--- BEGIN Extracted records ---

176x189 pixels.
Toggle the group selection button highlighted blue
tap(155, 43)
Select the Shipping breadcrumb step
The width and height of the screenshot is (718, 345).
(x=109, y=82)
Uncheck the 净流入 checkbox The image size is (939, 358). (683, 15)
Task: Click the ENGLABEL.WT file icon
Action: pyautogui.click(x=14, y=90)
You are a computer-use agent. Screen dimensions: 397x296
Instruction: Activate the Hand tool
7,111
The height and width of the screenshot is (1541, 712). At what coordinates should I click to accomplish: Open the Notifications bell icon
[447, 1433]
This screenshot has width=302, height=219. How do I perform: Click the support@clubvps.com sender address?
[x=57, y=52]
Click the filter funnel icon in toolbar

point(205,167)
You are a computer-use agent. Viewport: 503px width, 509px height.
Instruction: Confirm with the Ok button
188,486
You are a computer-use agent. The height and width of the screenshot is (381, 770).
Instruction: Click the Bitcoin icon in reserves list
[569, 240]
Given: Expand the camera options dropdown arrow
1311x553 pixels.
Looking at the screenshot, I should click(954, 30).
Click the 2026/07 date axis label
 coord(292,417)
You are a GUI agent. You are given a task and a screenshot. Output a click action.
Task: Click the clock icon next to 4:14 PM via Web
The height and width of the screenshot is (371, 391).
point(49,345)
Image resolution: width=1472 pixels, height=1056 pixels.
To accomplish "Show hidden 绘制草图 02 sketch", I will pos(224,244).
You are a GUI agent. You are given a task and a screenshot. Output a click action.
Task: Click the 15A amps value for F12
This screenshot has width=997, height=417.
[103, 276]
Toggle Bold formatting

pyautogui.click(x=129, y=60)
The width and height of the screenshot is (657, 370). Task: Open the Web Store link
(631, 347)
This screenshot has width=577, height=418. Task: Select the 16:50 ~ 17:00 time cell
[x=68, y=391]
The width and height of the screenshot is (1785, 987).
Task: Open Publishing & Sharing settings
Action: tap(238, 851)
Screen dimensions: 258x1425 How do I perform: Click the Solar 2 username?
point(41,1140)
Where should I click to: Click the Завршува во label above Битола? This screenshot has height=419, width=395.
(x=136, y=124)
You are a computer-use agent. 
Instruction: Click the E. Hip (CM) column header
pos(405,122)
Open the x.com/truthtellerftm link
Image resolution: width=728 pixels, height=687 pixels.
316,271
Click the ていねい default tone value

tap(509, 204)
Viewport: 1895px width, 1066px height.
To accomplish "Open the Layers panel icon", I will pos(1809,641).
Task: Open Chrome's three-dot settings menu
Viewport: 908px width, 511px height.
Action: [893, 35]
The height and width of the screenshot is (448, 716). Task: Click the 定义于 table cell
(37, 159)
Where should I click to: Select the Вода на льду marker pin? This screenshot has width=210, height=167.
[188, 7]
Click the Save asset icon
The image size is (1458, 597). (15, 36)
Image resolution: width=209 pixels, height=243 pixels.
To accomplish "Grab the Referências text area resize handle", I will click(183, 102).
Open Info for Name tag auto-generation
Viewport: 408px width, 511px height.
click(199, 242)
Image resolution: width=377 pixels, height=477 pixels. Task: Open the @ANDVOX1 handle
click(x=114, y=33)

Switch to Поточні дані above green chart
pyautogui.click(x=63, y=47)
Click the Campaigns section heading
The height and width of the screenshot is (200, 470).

--- END Extracted records ---

» **What to do**
Copy out every line of the material above word for word, in the same order.

» **Result for this exercise**
176x189 pixels.
Toggle the group selection button highlighted blue
tap(155, 43)
Select the Shipping breadcrumb step
The width and height of the screenshot is (718, 345).
(x=109, y=82)
Uncheck the 净流入 checkbox The image size is (939, 358). (683, 15)
Task: Click the ENGLABEL.WT file icon
Action: pyautogui.click(x=14, y=90)
You are a computer-use agent. Screen dimensions: 397x296
Instruction: Activate the Hand tool
7,111
The height and width of the screenshot is (1541, 712). At what coordinates should I click to accomplish: Open the Notifications bell icon
[447, 1433]
This screenshot has width=302, height=219. How do I perform: Click the support@clubvps.com sender address?
[x=57, y=52]
Click the filter funnel icon in toolbar

point(205,167)
You are a computer-use agent. Viewport: 503px width, 509px height.
Instruction: Confirm with the Ok button
188,486
You are a computer-use agent. The height and width of the screenshot is (381, 770).
Instruction: Click the Bitcoin icon in reserves list
[569, 240]
Given: Expand the camera options dropdown arrow
1311x553 pixels.
Looking at the screenshot, I should click(954, 30).
Click the 2026/07 date axis label
 coord(292,417)
You are a GUI agent. You are given a task and a screenshot. Output a click action.
Task: Click the clock icon next to 4:14 PM via Web
The height and width of the screenshot is (371, 391).
point(49,345)
Image resolution: width=1472 pixels, height=1056 pixels.
To accomplish "Show hidden 绘制草图 02 sketch", I will pos(224,244).
You are a GUI agent. You are given a task and a screenshot. Output a click action.
Task: Click the 15A amps value for F12
This screenshot has width=997, height=417.
[103, 276]
Toggle Bold formatting

pyautogui.click(x=129, y=60)
The width and height of the screenshot is (657, 370). Task: Open the Web Store link
(631, 347)
This screenshot has width=577, height=418. Task: Select the 16:50 ~ 17:00 time cell
[x=68, y=391]
The width and height of the screenshot is (1785, 987).
Task: Open Publishing & Sharing settings
Action: tap(238, 851)
Screen dimensions: 258x1425 How do I perform: Click the Solar 2 username?
point(41,1140)
Where should I click to: Click the Завршува во label above Битола? This screenshot has height=419, width=395.
(x=136, y=124)
You are a computer-use agent. 
Instruction: Click the E. Hip (CM) column header
pos(405,122)
Open the x.com/truthtellerftm link
Image resolution: width=728 pixels, height=687 pixels.
316,271
Click the ていねい default tone value

tap(509, 204)
Viewport: 1895px width, 1066px height.
To accomplish "Open the Layers panel icon", I will pos(1809,641).
Task: Open Chrome's three-dot settings menu
Viewport: 908px width, 511px height.
Action: [893, 35]
The height and width of the screenshot is (448, 716). Task: Click the 定义于 table cell
(37, 159)
Where should I click to: Select the Вода на льду marker pin? This screenshot has width=210, height=167.
[188, 7]
Click the Save asset icon
The image size is (1458, 597). (15, 36)
Image resolution: width=209 pixels, height=243 pixels.
To accomplish "Grab the Referências text area resize handle", I will click(183, 102).
Open Info for Name tag auto-generation
Viewport: 408px width, 511px height.
click(199, 242)
Image resolution: width=377 pixels, height=477 pixels. Task: Open the @ANDVOX1 handle
click(x=114, y=33)

Switch to Поточні дані above green chart
pyautogui.click(x=63, y=47)
Click the Campaigns section heading
The height and width of the screenshot is (200, 470).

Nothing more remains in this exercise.